Best Buy began customizing the format, selection and service at its 600 U.S. stores four years ago, rather than pushing a uniform mix of merchandise. The electronics chain, which has since grown to 935 U.S. stores, began by identifying four customer types, such as upscale suburban mom or urban trendsetter. Best Buy then determined store by store which customers were most important. Ross, a discount-apparel chain, intends to begin tailoring 15 percent of the merchandise categories in each of its more than 900 stores, starting this fall.
Department stores such as Macy's also face increasing competition from fast-fashion retailers, such as Swedish clothier Hennes & Mauritz AB, known as H&M, and Inditex SA's Zara in the U.S., which track precisely what is selling in each store, down to the size, and stock them accordingly.
Still, Lundgren's plan calls for customizing inventory over the next year at only about a third of the chain's 813 Macy's stores - including all the former Marshall Field's and many other former May Co. stores.
Most department stores, of course, have always localized a bit - shipping spring merchandise earlier to stores in the South, for example. But the overhaul Lundgren is planning will be much more far-reaching. A single Macy's store, depending on its size, stocks 1.5 million to 4 million different items, meaning hundreds of thousands of items in each store will be affected when the new inventory begins going on display as soon as this summer.
The idea is ''to allow us to listen to what the customer says about a local product in a local store,'' says Lundgren, once the CEO of Neiman Marcus Group Inc. Management behind the scenes will also be revamped to have 13 executives oversee the merchandise assortments at 10 stores each, instead of 7 executives overseeing assortments in up to 23 stores.
One risk for Macy's is that store managers may misread cues about local sales patterns or make poor decisions about how to display and market merchandise, says Sherif Mityas, partner at consulting firm A.T. Kearney.
And some say Lundgren erred, alienating loyal customers he may never be able to get back, by getting rid of the local names in the first place. ''What you have now is a Macy's whose brand doesn't mean much to people in Pittsburgh, or on State Street in Chicago,'' says Craig Johnson, president of Customer Growth Partners, a New Canaan, Conn., retail-consulting firm.

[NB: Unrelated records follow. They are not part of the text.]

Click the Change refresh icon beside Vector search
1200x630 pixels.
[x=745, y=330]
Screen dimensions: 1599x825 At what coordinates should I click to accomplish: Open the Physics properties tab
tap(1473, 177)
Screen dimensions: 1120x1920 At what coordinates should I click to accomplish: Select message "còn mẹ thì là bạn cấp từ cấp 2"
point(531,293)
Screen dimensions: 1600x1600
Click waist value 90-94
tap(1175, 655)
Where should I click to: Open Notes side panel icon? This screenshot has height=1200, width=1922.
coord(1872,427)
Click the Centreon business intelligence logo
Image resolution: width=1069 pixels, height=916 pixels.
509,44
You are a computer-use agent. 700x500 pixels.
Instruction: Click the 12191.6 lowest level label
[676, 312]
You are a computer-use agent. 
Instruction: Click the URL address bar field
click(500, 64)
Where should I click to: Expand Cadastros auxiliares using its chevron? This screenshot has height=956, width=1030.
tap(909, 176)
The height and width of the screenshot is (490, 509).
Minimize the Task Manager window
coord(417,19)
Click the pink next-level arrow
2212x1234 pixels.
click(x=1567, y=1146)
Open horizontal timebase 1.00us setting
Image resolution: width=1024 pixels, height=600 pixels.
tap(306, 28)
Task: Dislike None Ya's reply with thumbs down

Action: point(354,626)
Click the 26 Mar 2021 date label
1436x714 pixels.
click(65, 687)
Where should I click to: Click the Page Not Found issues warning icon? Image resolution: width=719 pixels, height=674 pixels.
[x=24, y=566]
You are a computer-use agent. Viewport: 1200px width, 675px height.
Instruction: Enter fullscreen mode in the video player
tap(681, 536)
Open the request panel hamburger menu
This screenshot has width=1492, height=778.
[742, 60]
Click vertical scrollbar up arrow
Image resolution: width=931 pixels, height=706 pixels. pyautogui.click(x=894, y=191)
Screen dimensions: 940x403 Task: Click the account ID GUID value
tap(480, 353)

Retailers take it to the people
A look at how chains' localization strategies have evolved:
1984:
Inditex, parent of the Zara apparel chain, starts work on a system that quickly gets popular items from designers to stores.
1995:
Tesco uses data from its rewards program to customize stores and marketing offers.
2000:
Wal-Mart launches 'Store of the Community' program to meet the diverse needs of individual neighborhoods
2004:
Best Buy adapts stores to focus on the local customer segments most important to them.
2008:
Macy's introduces 'My Macy's,' giving local executives leeway to tailor merchandise to the locale.